Ich lese es hearus aus deinem Wort
I read it here in your very word,
in the story of the gestures
with which your hands cupped themselves
around our becoming -- limiting, warm.
You said live out loud, and die you said lightly,
and over and over again you said be.
But before the first death came murder.
A fracture broke across the rings you'd ripened.
A screaming shattered the voices
that had just come together to speak you,
to make of you a bridge
over the chasm of everything.
And what they have stammered ever since
are fragments
of your ancient name.
(From the Penguin 100th Anniversary Edition of Rilke's Book of Hours -- Love Poems to God, translated from the German by Anita Barrows and Joanna Macy)
6 comments:
Such a fitting way to try to make sense of the atrocities halfway around the world in a town that used to be called Bombay.
Welcome back to the world of Blogging, my friend. It's a place where you can find solace as you weep and cheering as you experience joy.
Let us keep stammering, and try as we can to respond to the answer that comes.
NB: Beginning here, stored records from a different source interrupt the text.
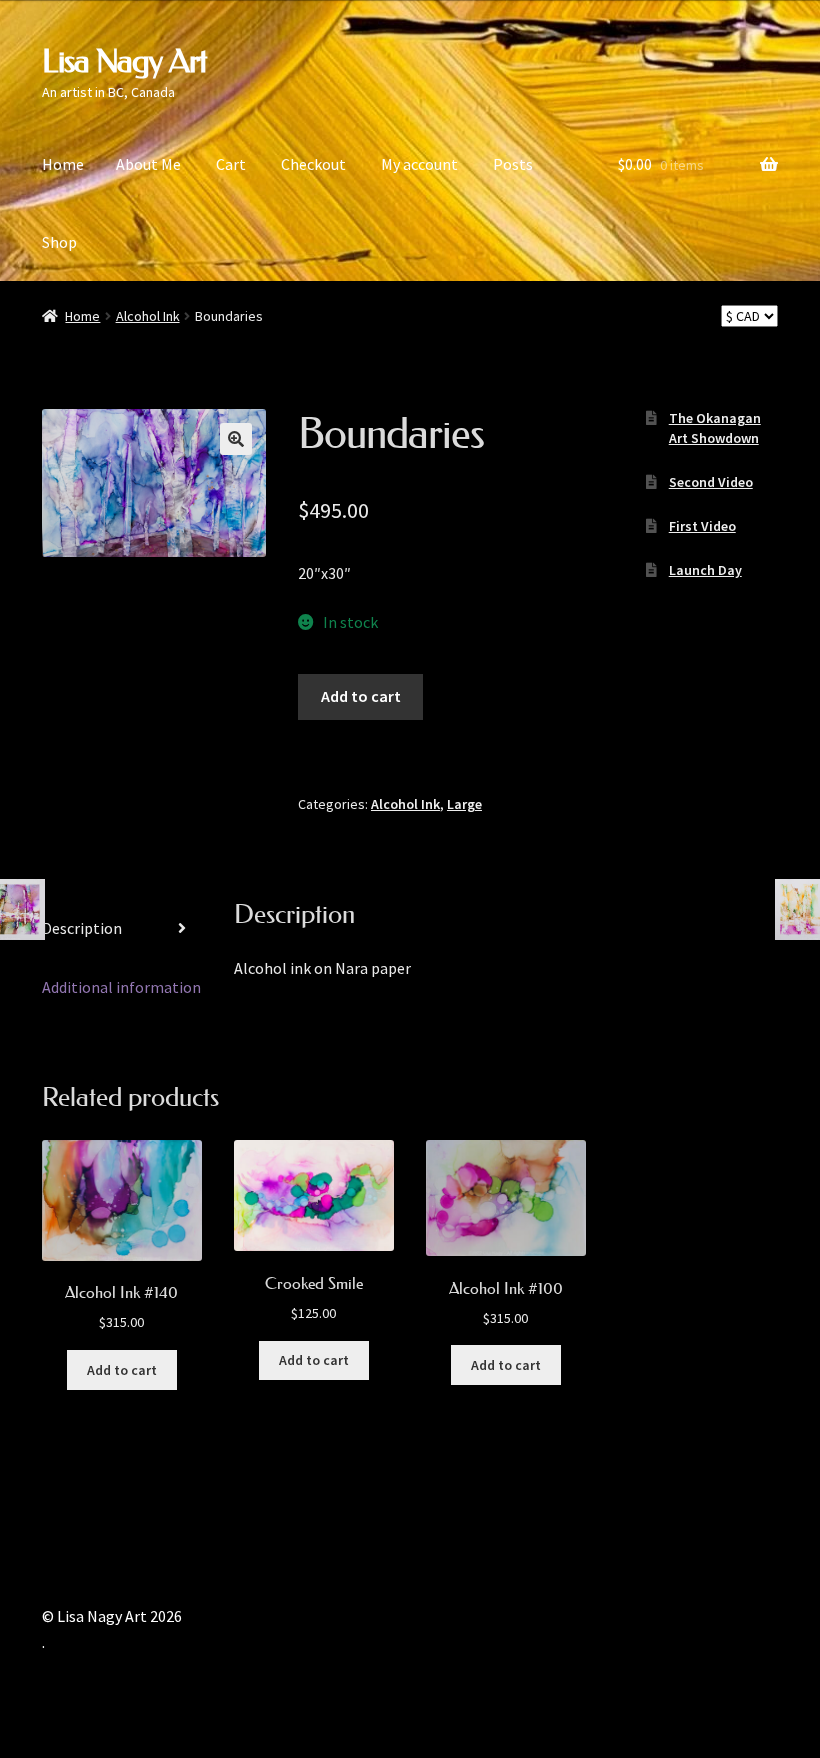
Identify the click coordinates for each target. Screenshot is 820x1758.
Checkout (313, 164)
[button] (236, 439)
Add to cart (361, 696)
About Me (148, 164)
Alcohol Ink (148, 316)
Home (63, 164)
Yes, Rilke is allways the best when you are at loss for words yourself - even better in German. Thanks for sharing this one! And about Bombay/Mumbai...what good does this bombing/terrifying/killing do - even to the ones who do it? Can anyone LIVE with such hatred?
So glad to see a post on your blog. You have fans you know, many fans.
Skip the laundry and read Rilke - that's my motto!
Like a bridge over troubled waters...
Yes! Rilke over laundry any day of the week!
I'm glad to see you spent time with Rilke rather than worry about cleaning and laundry! This is a nice post.